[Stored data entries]
+---+

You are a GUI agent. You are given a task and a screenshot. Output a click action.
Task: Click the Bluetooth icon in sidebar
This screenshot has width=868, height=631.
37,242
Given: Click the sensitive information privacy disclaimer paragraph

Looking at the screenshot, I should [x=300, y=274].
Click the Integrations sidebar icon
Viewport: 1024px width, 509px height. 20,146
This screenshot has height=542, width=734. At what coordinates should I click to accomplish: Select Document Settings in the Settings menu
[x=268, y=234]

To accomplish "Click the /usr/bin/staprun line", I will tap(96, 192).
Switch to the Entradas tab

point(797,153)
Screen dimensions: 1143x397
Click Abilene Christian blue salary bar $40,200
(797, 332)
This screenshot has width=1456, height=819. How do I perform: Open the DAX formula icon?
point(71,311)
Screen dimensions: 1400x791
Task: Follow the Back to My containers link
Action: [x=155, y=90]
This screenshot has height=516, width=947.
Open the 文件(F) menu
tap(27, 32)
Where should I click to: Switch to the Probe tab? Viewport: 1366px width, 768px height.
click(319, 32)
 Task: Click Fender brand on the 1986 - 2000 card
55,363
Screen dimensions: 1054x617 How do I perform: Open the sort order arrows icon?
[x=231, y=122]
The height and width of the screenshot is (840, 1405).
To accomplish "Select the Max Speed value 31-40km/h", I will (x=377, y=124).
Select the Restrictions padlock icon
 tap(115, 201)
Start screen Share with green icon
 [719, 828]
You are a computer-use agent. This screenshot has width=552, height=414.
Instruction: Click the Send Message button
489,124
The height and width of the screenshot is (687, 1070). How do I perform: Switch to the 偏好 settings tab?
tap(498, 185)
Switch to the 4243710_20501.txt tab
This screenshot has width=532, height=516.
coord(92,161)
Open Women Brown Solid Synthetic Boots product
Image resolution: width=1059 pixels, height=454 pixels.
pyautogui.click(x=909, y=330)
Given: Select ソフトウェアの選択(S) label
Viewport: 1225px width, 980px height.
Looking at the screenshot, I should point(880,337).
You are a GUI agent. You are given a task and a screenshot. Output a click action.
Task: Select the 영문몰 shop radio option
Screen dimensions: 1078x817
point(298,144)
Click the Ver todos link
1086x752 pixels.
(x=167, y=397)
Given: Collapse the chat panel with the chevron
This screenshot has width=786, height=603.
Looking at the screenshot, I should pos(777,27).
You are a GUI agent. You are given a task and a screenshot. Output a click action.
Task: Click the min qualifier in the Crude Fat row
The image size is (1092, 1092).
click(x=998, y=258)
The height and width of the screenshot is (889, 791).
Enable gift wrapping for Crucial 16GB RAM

+---+

▸ **WHAT THE EXERCISE ASKS**
Which of the lines in the data hold the string "will"? Report each of them by copying it.

▸ **REPLY TO THE EXERCISE**
To accomplish "Click the /usr/bin/staprun line", I will tap(96, 192).
To accomplish "Select the Max Speed value 31-40km/h", I will (x=377, y=124).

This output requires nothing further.